>> start

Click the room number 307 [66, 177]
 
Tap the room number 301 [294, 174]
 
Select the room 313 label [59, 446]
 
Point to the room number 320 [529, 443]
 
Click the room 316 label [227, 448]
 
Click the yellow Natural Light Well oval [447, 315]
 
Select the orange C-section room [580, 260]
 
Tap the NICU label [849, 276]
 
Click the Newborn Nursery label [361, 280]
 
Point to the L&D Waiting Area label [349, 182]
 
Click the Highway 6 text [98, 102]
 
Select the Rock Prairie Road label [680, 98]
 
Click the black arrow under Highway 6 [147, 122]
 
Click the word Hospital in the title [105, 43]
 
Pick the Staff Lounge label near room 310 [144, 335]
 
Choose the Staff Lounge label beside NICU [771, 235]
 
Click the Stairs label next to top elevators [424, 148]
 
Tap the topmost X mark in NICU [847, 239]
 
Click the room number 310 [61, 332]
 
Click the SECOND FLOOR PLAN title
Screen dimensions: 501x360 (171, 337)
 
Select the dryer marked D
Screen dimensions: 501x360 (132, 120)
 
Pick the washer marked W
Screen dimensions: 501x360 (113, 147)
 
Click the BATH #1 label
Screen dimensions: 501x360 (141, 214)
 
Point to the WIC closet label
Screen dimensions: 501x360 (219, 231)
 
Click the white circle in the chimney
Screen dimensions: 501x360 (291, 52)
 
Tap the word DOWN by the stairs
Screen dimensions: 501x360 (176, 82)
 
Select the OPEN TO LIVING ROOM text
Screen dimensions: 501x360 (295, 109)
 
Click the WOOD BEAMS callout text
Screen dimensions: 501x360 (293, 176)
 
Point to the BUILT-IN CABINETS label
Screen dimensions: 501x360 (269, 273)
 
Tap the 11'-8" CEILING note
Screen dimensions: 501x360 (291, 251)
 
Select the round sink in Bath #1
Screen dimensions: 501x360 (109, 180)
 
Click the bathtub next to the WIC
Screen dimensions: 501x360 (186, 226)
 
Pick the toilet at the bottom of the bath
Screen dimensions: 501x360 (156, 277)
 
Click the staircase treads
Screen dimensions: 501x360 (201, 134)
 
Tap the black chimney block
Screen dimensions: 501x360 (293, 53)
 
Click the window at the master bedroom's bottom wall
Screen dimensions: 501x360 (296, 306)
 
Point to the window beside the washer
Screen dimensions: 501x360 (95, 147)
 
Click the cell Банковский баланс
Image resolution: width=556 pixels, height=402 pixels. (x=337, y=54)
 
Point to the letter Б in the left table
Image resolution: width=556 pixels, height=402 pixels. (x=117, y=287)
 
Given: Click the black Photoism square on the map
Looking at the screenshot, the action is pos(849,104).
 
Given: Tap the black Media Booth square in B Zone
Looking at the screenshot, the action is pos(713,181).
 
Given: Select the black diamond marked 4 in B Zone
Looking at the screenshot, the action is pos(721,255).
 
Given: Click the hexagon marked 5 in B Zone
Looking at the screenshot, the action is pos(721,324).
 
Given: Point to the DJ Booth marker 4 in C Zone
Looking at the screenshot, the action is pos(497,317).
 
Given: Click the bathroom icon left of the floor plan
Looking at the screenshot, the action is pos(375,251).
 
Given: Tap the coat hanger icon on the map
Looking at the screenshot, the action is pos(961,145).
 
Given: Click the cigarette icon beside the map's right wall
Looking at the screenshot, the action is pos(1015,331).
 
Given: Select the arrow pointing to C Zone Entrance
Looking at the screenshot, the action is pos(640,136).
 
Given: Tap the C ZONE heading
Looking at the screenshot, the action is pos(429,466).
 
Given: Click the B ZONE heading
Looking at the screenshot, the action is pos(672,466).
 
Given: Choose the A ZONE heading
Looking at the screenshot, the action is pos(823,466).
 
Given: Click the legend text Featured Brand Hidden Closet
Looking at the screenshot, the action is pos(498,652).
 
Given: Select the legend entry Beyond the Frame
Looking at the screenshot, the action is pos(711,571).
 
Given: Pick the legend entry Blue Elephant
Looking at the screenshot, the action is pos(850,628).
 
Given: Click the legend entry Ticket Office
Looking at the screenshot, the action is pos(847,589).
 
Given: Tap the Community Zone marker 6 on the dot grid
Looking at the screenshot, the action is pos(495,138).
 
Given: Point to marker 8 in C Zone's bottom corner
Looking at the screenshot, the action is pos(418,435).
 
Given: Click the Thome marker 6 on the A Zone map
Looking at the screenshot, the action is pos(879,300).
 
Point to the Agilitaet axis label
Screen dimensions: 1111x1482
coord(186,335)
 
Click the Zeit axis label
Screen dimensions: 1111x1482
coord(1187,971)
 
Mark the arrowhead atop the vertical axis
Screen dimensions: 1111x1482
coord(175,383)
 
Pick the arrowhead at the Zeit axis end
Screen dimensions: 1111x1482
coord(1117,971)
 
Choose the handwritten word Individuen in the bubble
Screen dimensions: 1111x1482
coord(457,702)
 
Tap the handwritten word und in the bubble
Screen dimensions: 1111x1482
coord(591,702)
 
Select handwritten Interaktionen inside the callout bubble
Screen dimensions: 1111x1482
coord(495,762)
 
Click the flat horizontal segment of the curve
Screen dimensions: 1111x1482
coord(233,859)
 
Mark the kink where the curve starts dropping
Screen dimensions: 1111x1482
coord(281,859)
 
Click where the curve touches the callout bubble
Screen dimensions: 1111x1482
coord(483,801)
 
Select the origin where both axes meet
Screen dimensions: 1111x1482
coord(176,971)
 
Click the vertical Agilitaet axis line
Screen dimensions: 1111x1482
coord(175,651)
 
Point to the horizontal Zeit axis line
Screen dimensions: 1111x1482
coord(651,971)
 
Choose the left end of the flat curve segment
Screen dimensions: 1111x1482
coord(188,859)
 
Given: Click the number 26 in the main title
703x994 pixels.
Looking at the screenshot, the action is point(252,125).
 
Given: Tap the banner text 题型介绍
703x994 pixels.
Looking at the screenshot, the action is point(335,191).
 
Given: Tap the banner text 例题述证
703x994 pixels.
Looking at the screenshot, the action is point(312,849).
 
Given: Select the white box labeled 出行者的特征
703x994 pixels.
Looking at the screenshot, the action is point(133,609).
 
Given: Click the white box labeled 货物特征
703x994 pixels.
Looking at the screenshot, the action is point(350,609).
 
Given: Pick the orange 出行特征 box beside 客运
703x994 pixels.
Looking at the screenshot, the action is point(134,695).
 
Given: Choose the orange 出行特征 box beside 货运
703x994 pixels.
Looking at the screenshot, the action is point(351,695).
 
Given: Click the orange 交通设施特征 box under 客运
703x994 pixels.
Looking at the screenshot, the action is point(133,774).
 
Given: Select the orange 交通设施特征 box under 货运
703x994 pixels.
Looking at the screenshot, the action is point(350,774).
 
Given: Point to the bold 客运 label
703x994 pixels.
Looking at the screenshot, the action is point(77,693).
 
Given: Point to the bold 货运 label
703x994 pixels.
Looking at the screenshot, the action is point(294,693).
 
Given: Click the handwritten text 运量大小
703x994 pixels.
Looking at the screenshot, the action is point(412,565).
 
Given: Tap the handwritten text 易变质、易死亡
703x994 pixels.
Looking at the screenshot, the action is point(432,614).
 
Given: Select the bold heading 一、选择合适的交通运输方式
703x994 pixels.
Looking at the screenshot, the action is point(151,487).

>> end

§ **OBJECTIVE**
Rewrite the stretch of lines from the one containing "Select handwritten Interaktionen" through the one containing "coord(188,859)", changing "callout bubble" to "speech bubble" and leaving everything else as it is.

§ **FULL RESPONSE**
Select handwritten Interaktionen inside the speech bubble
Screen dimensions: 1111x1482
coord(495,762)
 
Click the flat horizontal segment of the curve
Screen dimensions: 1111x1482
coord(233,859)
 
Mark the kink where the curve starts dropping
Screen dimensions: 1111x1482
coord(281,859)
 
Click where the curve touches the speech bubble
Screen dimensions: 1111x1482
coord(483,801)
 
Select the origin where both axes meet
Screen dimensions: 1111x1482
coord(176,971)
 
Click the vertical Agilitaet axis line
Screen dimensions: 1111x1482
coord(175,651)
 
Point to the horizontal Zeit axis line
Screen dimensions: 1111x1482
coord(651,971)
 
Choose the left end of the flat curve segment
Screen dimensions: 1111x1482
coord(188,859)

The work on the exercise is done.